The next big deadline for TikTok to instigate a change of ownership or face a ban in the US is now less than three weeks away and, according to Politico, American technology company Oracle is currently the favourite to complete a deal that keeps the short form video app operational within the country.
US President Donald Trump remains confident a deal can be done, and his Vice President JD Vance is reportedly so involved in the negotiations that insiders are claiming that he and his team are basically performing the role of an investment bank in the deal making.
That said, there remains uncertainty for those creators and musicians that rely on TikTok as a crucial fan engagement platform.
Some Republicans in Congress are already questioning whether the deals being negotiated in the White House truly address the data security concerns that prompted the 2024 law that said TikTok would be banned if it continued to be owned by China-based ByteDance. Plus the Chinese government will have to sign off on any deal and it’s still not clear that approval is assured.
It’s not surprising that Oracle is a favourite to do a deal that puts the US operations of TikTok into the hands of an American company.
While Trump has now positioned himself as the saviour of TikTok - having paused the Congress-instigated ban as soon as he returned to the White House in January - during his first presidency he tried to ban the app himself. And for the same reason as the Congress ban, fears that the Chinese government has access to US TikTok user-data via ByteDance.
Trump’s TikTok ban was delayed in the courts and then cancelled when Joe Biden became President.
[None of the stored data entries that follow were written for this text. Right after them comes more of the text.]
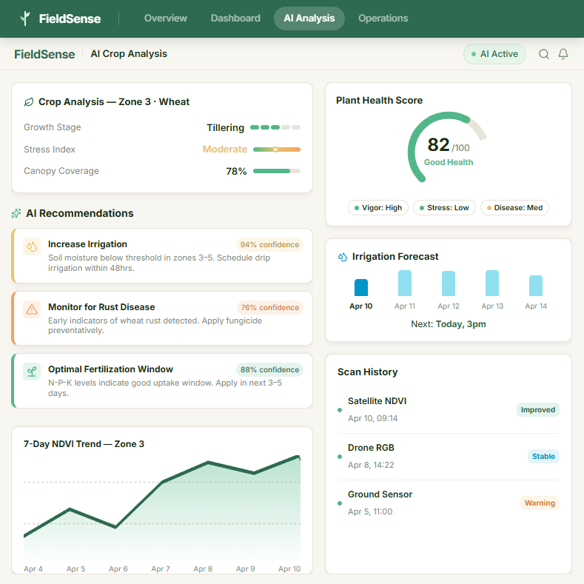Image resolution: width=584 pixels, height=584 pixels.
Task: Toggle the AI Active status pill
Action: click(494, 54)
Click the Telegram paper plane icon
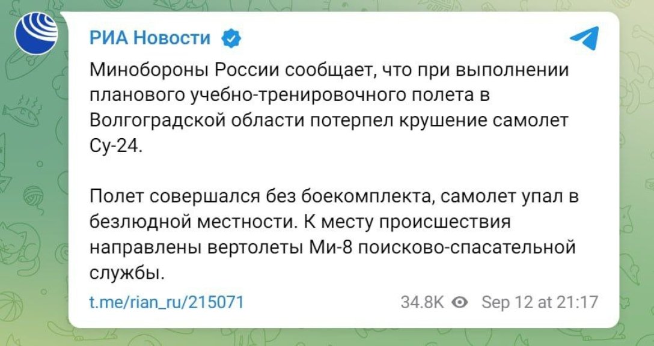The width and height of the screenshot is (654, 346). pos(584,39)
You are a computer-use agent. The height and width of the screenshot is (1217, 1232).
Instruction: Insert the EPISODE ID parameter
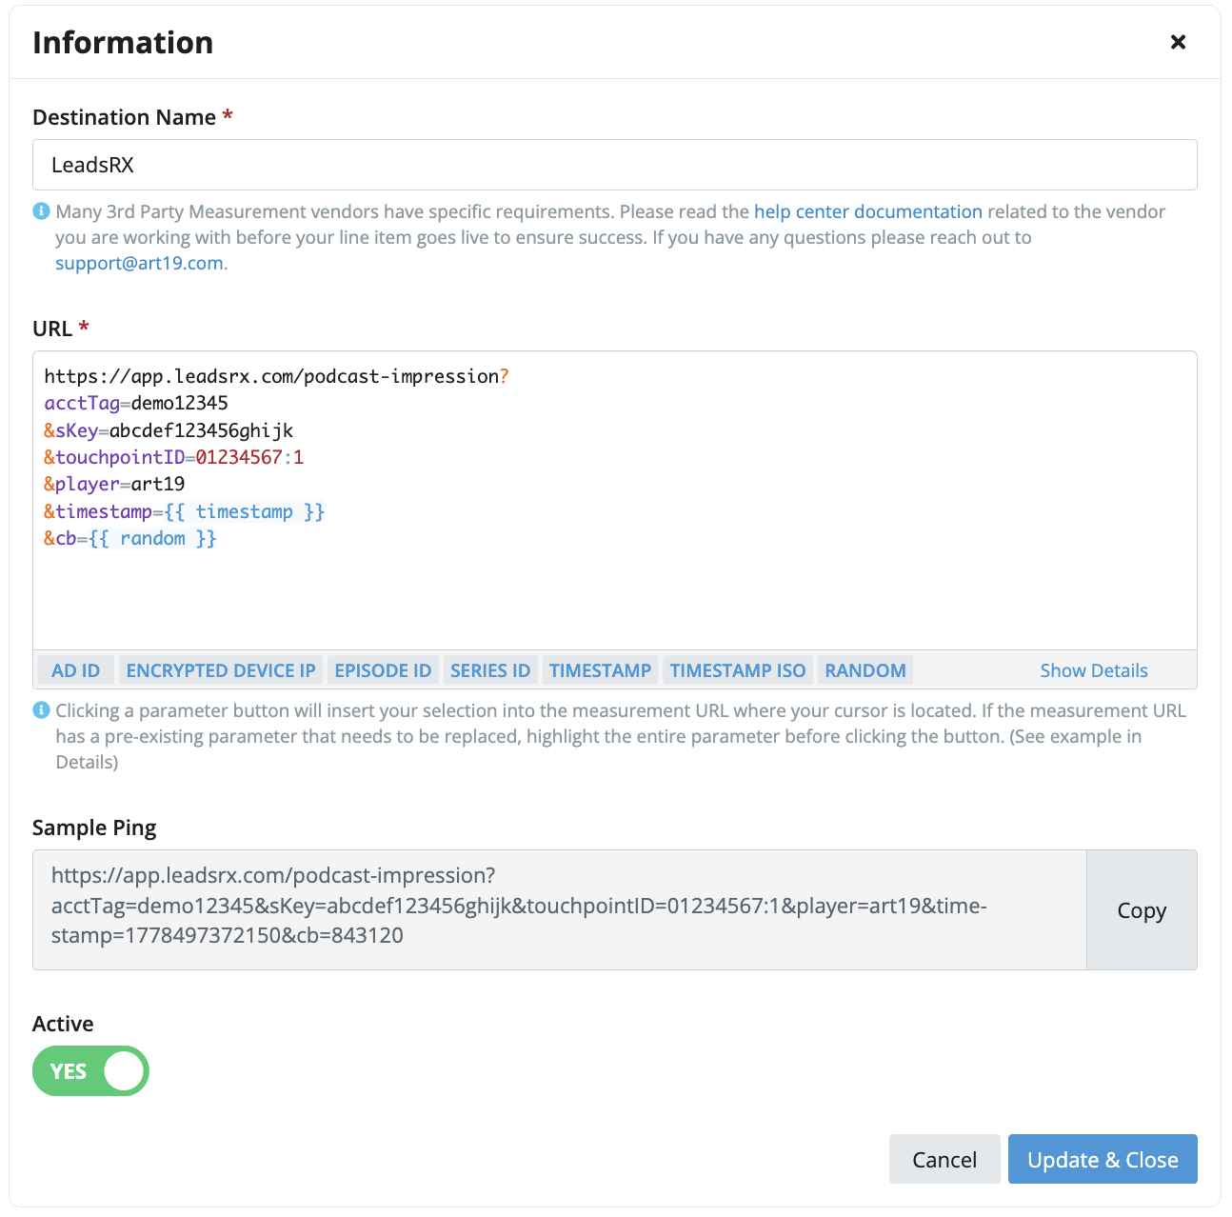point(383,670)
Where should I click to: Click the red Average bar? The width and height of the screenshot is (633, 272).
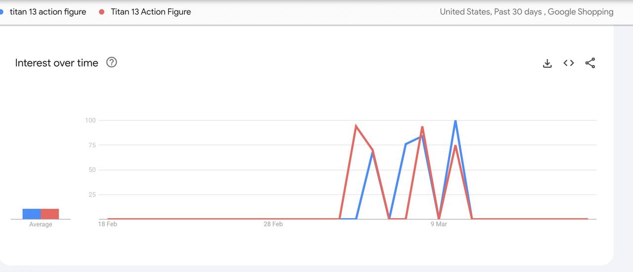tap(49, 214)
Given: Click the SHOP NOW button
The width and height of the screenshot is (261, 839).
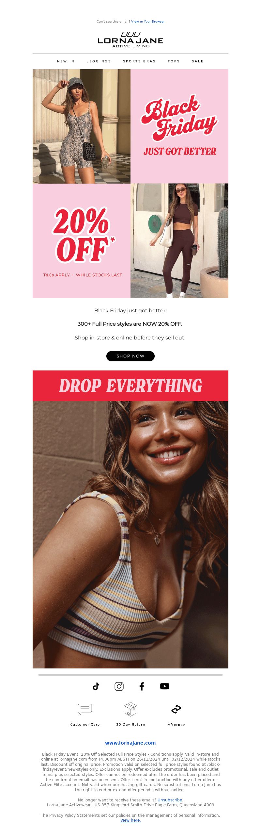Looking at the screenshot, I should pyautogui.click(x=131, y=356).
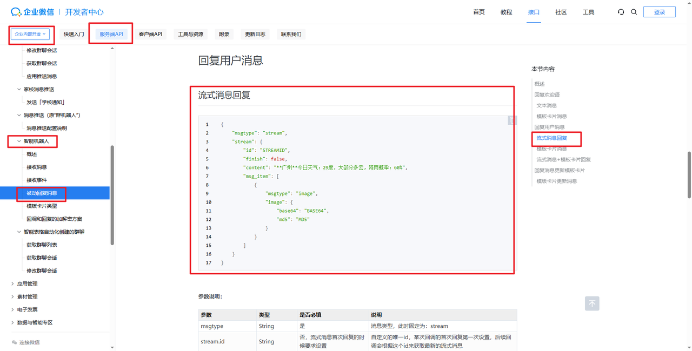The image size is (692, 351).
Task: Expand the 素材管理 section
Action: 13,296
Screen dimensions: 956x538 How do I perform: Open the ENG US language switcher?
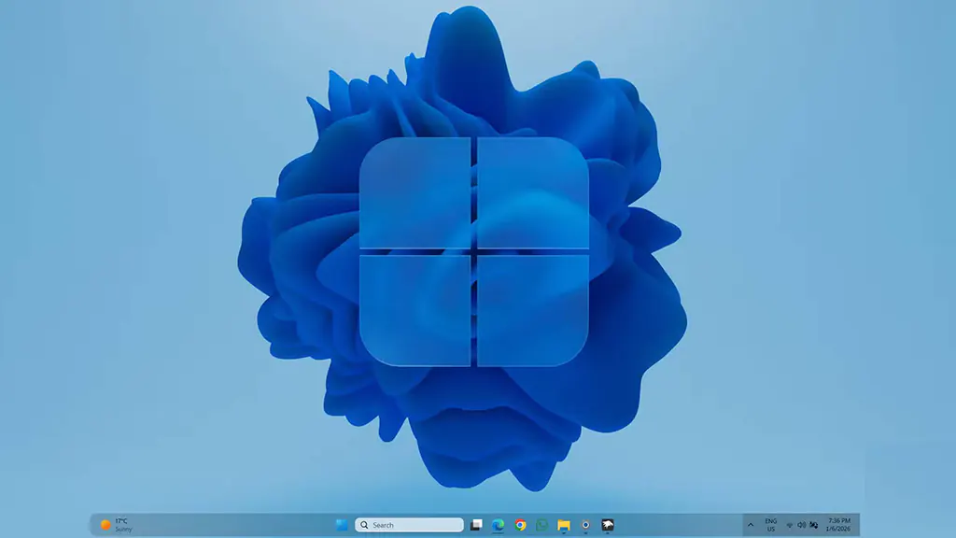pyautogui.click(x=771, y=524)
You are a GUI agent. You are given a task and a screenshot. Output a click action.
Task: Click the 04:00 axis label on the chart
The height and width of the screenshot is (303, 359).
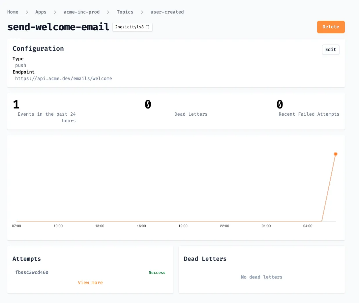308,226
But while that ban was looking like it might happen in 2020, talks began about a joint venture involving Oracle. Under that arrangement, TikTok in the US would continue to be powered by ByteDance’s platform and algorithm, but the US business and US user-data would be managed by Oracle.
After Congress passed its sell-or-be-banned law last year, ByteDance insisted that completely splitting off TikTok US from TikTok in the rest of the world wouldn’t work, because the whole platform needs to share content and the all important algorithm. It also indicated that it would rather shut down its US business than sell the algorithm that powers TikTok.
It’s not really clear what kind of deals are being considered as part of the Vance-led negotiations. There has been talk of a transaction involving a sale of the TikTok algorithm within the US, with analysts telling Reuters that that would likely double the price tag. So a deal without the algorithm could be worth up to $50 billion, whereas with the algorithm a deal could top $100 billion.
Some reports suggest that the favoured Oracle deal is more of a compromise arrangement like the one considered in 2020.
But, says Politico, congressional Republicans and other China critics within US political circles are saying that, if any deal “keeps TikTok’s underlying technology in Chinese hands”, it would be “only a surface-level fix to the security concerns that led to last year’s sweeping bipartisan ban of the app”.
One of Politico’s sources says that the current Oracle deal “would essentially require the US government to depend on Oracle to oversee the data of American users and ensure the Chinese government doesn’t have a backdoor to it”. But, the source added, that’s not something Oracle would be in a position to fully guarantee.
Whatever deal is agreed, the Chinese government would have to sign off on it, and it’s not entirely clear what position it is likely to take, that decision possibly being connected to Trump’s wider trade war.
Reuters also notes that, while Vance is taking a very close interest in the TikTok sale talks, as are various American companies and billionaires, ByteDance itself is being a little more passive. It quotes Frank McCourt, involved in another bid for TikTok, as saying ByteDance is “lightly engaging in talks, but not to the degree one would expect from a motivated seller”.
Nevertheless, Reuters reports, Vance has told the various parties involved in the talks that he expects the general terms of a deal to be agreed by the current 5 Apr deadline. That would give Trump a good excuse to further delay Congress’s ban while any transaction is completed.